What is the stack pointer used for in this shellcode?-CodePudding

https://www.exploit-db.com/exploits/46907

global _start
section .text
_start:
    xor rsi,rsi
    push rsi
    mov rdi,0x68732f2f6e69622f
    push rdi
    push rsp
    pop rdi
    push 59
    pop rax
    cdq
    syscall

One instruction is push %rsp, which is followed by popping it in rdi. I am confused. According to the documentation, rdi in the execve syscall should contain the path name to the executable. What does it have to do with rsp here? Other shellcode don't manipulate rsp.

CodePudding user response：

Constructing data on the stack, and then copying the stack pointer to another reg, is totally normal. Lots of shellcode manipulates RSP.

push rsp / pop rdi is just a 2-byte version of mov rdi, rsp, and it comes after pushing a 0 and 8 bytes of ASCII data. (Which could have been written much more clearly in NASM syntax as mov rdi, '/bin//sh').

Single-step the asm with a debugger and look at memory pointed-to by RDI when syscall executes, and work backwards to understand how you got there.

It's weird that they golfed their mov rdi,rsp down to 2 bytes with push/pop but used a REX prefix on their xor-zeroing instruction. xor esi,esi is equivalent. NASM will optimize that source into xor esi,esi, but your link shows the disassembly.

Also, push 59 / pop rax is the standard 3-byte way to construct a small constant (__NR_execve) in a register without depending on any other register values. They could have done lea eax, [rsi 59] which is also 3 bytes and also avoids any 0 bytes. (5-byte mov eax, 59 would include an imm32 with three zero bytes, which is why most shellcode has to avoid it.)

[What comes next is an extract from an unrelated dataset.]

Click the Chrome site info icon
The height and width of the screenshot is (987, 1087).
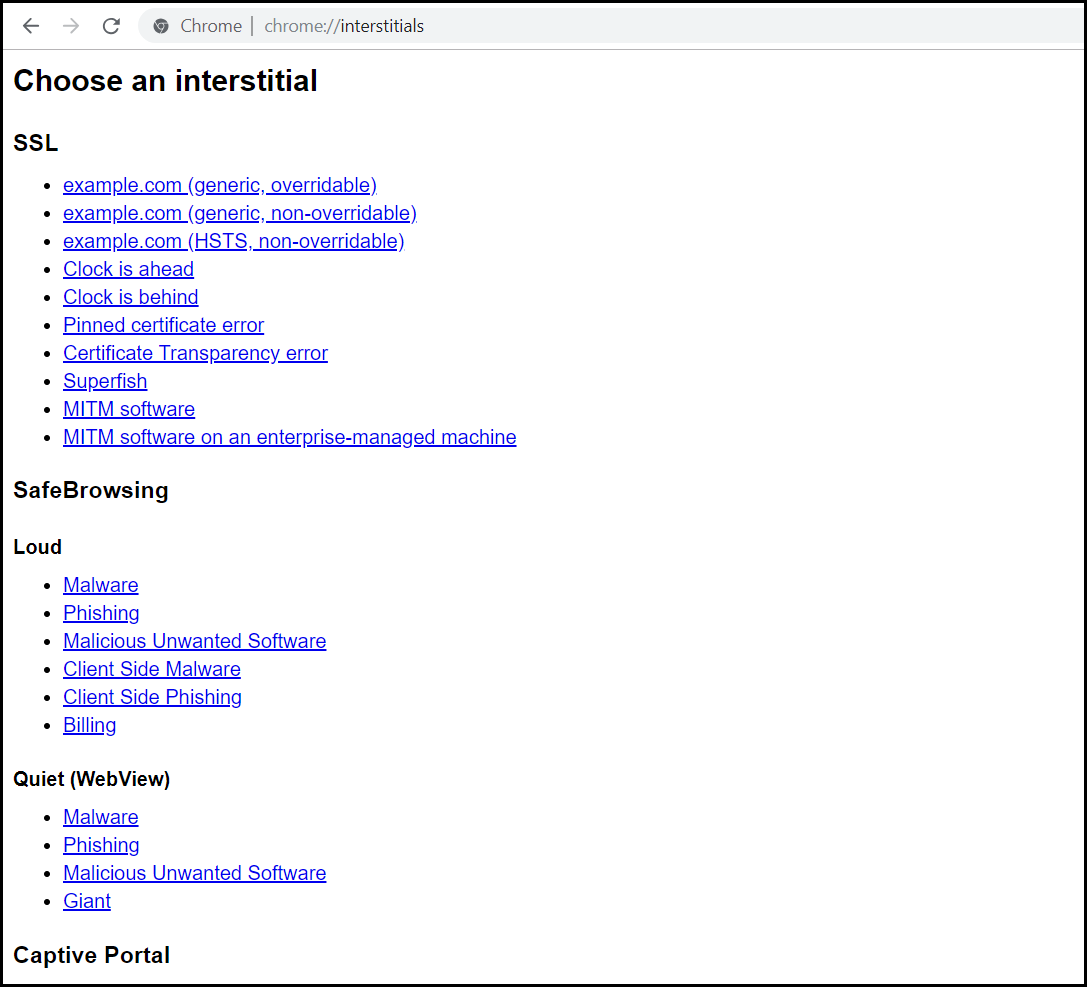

cdq just sets RDX=0 (envp=NULL), since EAX is signed positive at that point. Another code-golfy way to save bytes vs. xor edx,edx. And they apparently knew about taking advantage of implicit zeroing of the full 64-bit reg when writing a 32-bit reg (EDX) in this case, so it's even more strange they used 64-bit xor-zeroing for RSI. Maybe they didn't know much about x86-64 and didn't even realize that cqo would explicitly use 64-bit operand-size, sign-extending RAX into RDX:RAX, and had intended to use 64-bit everywhere because they thought they needed to.